What the task requires
Rewrite the records from the line containing "Given: Open the ucl.ac.uk/ug-regs link" through the line containing "Looking at the screenshot, I should 38,229.", replacing "Instruction" with "Goal" and leaving everything else unchanged.

Collection entries
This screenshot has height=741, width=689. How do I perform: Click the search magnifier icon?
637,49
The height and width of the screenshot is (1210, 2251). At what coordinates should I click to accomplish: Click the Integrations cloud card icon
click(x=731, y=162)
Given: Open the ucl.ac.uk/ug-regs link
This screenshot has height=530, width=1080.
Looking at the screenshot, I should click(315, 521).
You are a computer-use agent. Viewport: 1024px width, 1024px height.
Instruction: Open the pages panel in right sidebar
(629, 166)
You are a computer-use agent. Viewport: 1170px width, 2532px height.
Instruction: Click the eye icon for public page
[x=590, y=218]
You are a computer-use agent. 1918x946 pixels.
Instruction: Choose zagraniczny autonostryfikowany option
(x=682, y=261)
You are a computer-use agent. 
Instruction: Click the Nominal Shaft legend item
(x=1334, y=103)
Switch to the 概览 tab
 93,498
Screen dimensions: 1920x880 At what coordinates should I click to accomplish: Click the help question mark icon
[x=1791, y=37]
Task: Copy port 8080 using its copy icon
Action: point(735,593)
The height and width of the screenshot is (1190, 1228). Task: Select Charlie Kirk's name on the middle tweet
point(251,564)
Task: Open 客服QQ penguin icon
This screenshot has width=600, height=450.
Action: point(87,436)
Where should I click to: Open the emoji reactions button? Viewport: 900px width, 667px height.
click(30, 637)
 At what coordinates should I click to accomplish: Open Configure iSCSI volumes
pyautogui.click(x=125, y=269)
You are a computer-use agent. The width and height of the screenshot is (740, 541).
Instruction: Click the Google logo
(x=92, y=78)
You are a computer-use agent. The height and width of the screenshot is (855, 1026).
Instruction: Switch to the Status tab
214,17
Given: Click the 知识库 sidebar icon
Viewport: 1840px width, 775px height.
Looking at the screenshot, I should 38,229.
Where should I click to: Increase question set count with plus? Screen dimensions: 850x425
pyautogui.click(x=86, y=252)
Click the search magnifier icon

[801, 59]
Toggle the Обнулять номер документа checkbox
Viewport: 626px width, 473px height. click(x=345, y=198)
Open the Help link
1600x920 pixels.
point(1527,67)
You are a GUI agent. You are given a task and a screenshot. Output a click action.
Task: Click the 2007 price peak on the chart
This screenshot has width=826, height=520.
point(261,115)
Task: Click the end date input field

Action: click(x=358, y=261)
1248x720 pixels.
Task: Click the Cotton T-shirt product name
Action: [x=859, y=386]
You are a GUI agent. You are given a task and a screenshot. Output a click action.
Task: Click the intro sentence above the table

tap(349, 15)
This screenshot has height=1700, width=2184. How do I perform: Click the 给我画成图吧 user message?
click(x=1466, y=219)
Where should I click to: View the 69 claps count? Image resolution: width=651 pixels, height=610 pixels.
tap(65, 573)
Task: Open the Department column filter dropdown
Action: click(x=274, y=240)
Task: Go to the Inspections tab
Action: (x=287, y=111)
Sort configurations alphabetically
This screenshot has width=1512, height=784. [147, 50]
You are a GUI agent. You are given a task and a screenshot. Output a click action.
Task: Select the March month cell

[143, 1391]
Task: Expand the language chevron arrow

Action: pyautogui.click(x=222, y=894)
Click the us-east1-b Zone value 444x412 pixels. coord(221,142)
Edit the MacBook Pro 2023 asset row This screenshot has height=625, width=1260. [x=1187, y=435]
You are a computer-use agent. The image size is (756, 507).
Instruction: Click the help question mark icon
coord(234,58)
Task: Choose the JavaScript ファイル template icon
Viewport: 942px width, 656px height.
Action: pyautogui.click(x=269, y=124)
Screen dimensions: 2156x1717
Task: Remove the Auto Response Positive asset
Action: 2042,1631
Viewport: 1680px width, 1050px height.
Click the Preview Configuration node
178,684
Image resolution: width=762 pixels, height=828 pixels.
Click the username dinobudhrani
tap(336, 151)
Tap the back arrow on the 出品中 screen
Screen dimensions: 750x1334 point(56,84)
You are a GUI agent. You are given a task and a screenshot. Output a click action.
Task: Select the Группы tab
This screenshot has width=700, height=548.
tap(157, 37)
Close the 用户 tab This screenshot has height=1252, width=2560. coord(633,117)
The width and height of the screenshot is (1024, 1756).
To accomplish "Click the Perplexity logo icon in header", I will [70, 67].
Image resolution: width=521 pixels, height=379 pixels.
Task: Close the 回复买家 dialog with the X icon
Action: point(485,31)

Answer to the exercise
Given: Open the ucl.ac.uk/ug-regs link
This screenshot has height=530, width=1080.
Looking at the screenshot, I should click(315, 521).
You are a computer-use agent. Viewport: 1024px width, 1024px height.
Goal: Open the pages panel in right sidebar
(629, 166)
You are a computer-use agent. Viewport: 1170px width, 2532px height.
Goal: Click the eye icon for public page
[x=590, y=218]
You are a computer-use agent. 1918x946 pixels.
Goal: Choose zagraniczny autonostryfikowany option
(x=682, y=261)
You are a computer-use agent. 
Goal: Click the Nominal Shaft legend item
(x=1334, y=103)
Switch to the 概览 tab
 93,498
Screen dimensions: 1920x880 At what coordinates should I click to accomplish: Click the help question mark icon
[x=1791, y=37]
Task: Copy port 8080 using its copy icon
Action: point(735,593)
The height and width of the screenshot is (1190, 1228). Task: Select Charlie Kirk's name on the middle tweet
point(251,564)
Task: Open 客服QQ penguin icon
This screenshot has width=600, height=450.
Action: point(87,436)
Where should I click to: Open the emoji reactions button? Viewport: 900px width, 667px height.
click(30, 637)
 At what coordinates should I click to accomplish: Open Configure iSCSI volumes
pyautogui.click(x=125, y=269)
You are a computer-use agent. The width and height of the screenshot is (740, 541).
Goal: Click the Google logo
(x=92, y=78)
You are a computer-use agent. The height and width of the screenshot is (855, 1026).
Goal: Switch to the Status tab
214,17
Given: Click the 知识库 sidebar icon
Viewport: 1840px width, 775px height.
Looking at the screenshot, I should 38,229.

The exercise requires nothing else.